Pope needs a chance to try reaching out in new ways

Pope needs a chance to try reaching out in new ways
Francis is no bringer of ‘doctrinal apocalypse’, writes David Quinn


Pope Francis does not represent the doctrinal apocalypse as some conservatives seem to think. I say that as someone who is himself a conservative and therefore would be quick to ring the alarm bells if I thought a Pope was about to water down a major area of Church belief.

Our present pontiff is a ‘liberal’ only by the standards of his two immediate predecessors, but that does not make him a doctrinal liberal as such. He is not proposing we ordain women. He has not yet proposed an end to the rule of celibacy, although even if he did, that would not touch on doctrine per se.

He has not asked us to change in any way our understanding of the Creed we read out each week at Mass. He has not rowed back on any of the Church’s major moral teachings.


What he has done is de-emphasised somewhat issues like abortion and the proper definition of marriage in favour of topics like immigration, poverty and the environment. But none of this represents anything that is dangerously ‘liberal’.

In fact, as I have pointed out regularly in these pages, Pope Francis speaks far more often about matters like abortion, marriage and gender ideology than the average priest or bishop. Indeed, the media exaggerate the extent to which Francis has turned down the volume on these subjects.

When the Holy Father does talk about these topics, it is the media who turn the volume button down. They don’t want the public to hear his often very clear and strong pronouncements on the nature of marriage and the family and the right to life.

This also means, incidentally, that dissenting priests such as Tony Flannery simply cannot claim Francis as one of their own even though they often try.

In the last few weeks, what might be called the ‘Francis Wars’ have significantly intensified because of the release of a memo by the former Vatican ambassador to the United State, Archbishop Carlo Maria Viganò.

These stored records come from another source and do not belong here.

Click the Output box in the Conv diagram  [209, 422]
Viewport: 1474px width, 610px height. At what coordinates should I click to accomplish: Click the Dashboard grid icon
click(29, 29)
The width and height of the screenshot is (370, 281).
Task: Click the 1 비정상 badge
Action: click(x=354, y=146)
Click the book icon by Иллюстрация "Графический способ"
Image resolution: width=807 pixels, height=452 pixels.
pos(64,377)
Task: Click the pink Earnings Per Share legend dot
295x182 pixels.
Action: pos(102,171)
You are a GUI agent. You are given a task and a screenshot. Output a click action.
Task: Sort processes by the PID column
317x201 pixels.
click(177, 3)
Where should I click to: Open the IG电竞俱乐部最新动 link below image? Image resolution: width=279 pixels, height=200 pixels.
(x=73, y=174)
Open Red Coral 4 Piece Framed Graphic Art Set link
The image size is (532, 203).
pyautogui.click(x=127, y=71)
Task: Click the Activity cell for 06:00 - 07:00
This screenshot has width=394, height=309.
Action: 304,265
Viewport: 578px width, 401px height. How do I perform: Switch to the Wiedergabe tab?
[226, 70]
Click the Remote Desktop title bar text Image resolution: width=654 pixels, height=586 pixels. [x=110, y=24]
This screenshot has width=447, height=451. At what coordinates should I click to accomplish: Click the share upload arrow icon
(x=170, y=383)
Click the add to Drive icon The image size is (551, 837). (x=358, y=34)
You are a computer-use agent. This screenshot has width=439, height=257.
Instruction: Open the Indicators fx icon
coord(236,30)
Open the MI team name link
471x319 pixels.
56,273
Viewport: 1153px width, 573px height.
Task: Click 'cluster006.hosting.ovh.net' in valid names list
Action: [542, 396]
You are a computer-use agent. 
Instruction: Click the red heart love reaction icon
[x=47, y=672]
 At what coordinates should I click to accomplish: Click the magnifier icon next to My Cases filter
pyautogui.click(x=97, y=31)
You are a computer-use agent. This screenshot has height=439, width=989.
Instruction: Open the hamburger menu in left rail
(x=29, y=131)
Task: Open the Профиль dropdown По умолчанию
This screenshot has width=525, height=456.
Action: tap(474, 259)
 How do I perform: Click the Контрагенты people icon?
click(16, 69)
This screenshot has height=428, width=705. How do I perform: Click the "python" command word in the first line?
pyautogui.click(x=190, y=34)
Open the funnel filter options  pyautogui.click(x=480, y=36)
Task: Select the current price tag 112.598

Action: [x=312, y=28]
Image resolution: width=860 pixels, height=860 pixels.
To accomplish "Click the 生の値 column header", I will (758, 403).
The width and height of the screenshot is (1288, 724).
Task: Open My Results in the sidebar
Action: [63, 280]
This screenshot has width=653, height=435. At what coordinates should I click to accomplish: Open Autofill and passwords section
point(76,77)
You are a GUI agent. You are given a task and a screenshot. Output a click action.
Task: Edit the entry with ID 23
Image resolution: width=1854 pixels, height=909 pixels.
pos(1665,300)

This was released on the very day that Francis was returning from Ireland. Its most explosive claim is that Francis knew about allegations of major sexual misconduct that had been made against the former archbishop of Washington DC, Cardinal Theodore McCarrick and nonetheless allowed him to remain in good standing with the Church and even to advise him on the direction of the Church in America. Archbishop Viganò has alleged that Pope Benedict introduced sanctions of some kind against McCarrick, but that Francis reversed them. He has called on the Pope to resign over the matter.

So far, Francis has chosen to remain silent and not answer the charges. I think he should say something. The issue is too grave for silence, especially in light of the scandals that have engulfed the Church in recent years.

However, the Viganò allegations, and the Pope’s stance on matters of doctrine have to be treated separately. The central Viganò allegation could as easily have been made against Popes John Paul II or Benedict XVI. Indeed, it can easily be argued that Benedict was too soft on McCarrick himself. The ‘sanctions’ appear to have been extremely half-hearted. (McCarrick has now been expelled from the College of Cardinals).

But even if Benedict was not tough enough on McCarrick, that would have no bearing whatsoever on his doctrinal stances. The fact is, allegations of abuse were badly handled by prelates of both liberal and conservative persuasions.

At the end of the day, the suspicion that Francis is intent on watering down Church doctrine arises mainly from a footnote to chapter eight of his Apostolic Exhortation Amoris Laetitia. This footnote deals with the matter of whether or not divorced and remarried Catholics can receive Holy Communion. Strictly applied, Church teaching would seem to indicate that they cannot, and certainly this was the position of Popes Benedict XVI and John Paul II. If your first spouse is still alive, then you cannot remarry and if you do, you cannot receive Communion.

Francis thinks otherwise. He believes that under certain circumstances such a person can receive Communion. He doesn’t spell out those circumstances, but in debates about the issue, defenders of the footnote cite cases such as that of the person whose first marriage broke down years ago when they were very young. They are now several decades into a second marriage and have children by that marriage. They are regular Church-goers. Is it right to deny them Communion indefinitely? Isn’t that cruel? Doesn’t it lack mercy?

What Pope Francis is trying to do is apply Church teachings more leniently without changing the actual teachings themselves. A huge theme of his pontificate has been the need for mercy.

It is true that there are dangers to the approach. For example, can you really give Communion to a divorced and remarried Catholic without effectively watering down the teaching that marriage is permanent and indissoluble?

Is this approach a prelude to a more substantive shift further down the line? Is the Pope thinking of altering the teaching on artificial contraception, for instance? This is certainly the concern some people have, but unless this happens judgement should be reserved.

Pope Francis must be allowed to be a different sort of Pope to his immediate predecessors and to have different emphases and a different style. Popes Benedict XVI and John Paul II were more to my taste, but what of it? Francis has his own way of reaching out to the world and persuading people to listen to the Gospel message anew. It might or might not work, but he should be given the chance to try. And if the time comes when there is an attempt to water down core doctrinal messages, well, we’ll cross that bridge when we come to it.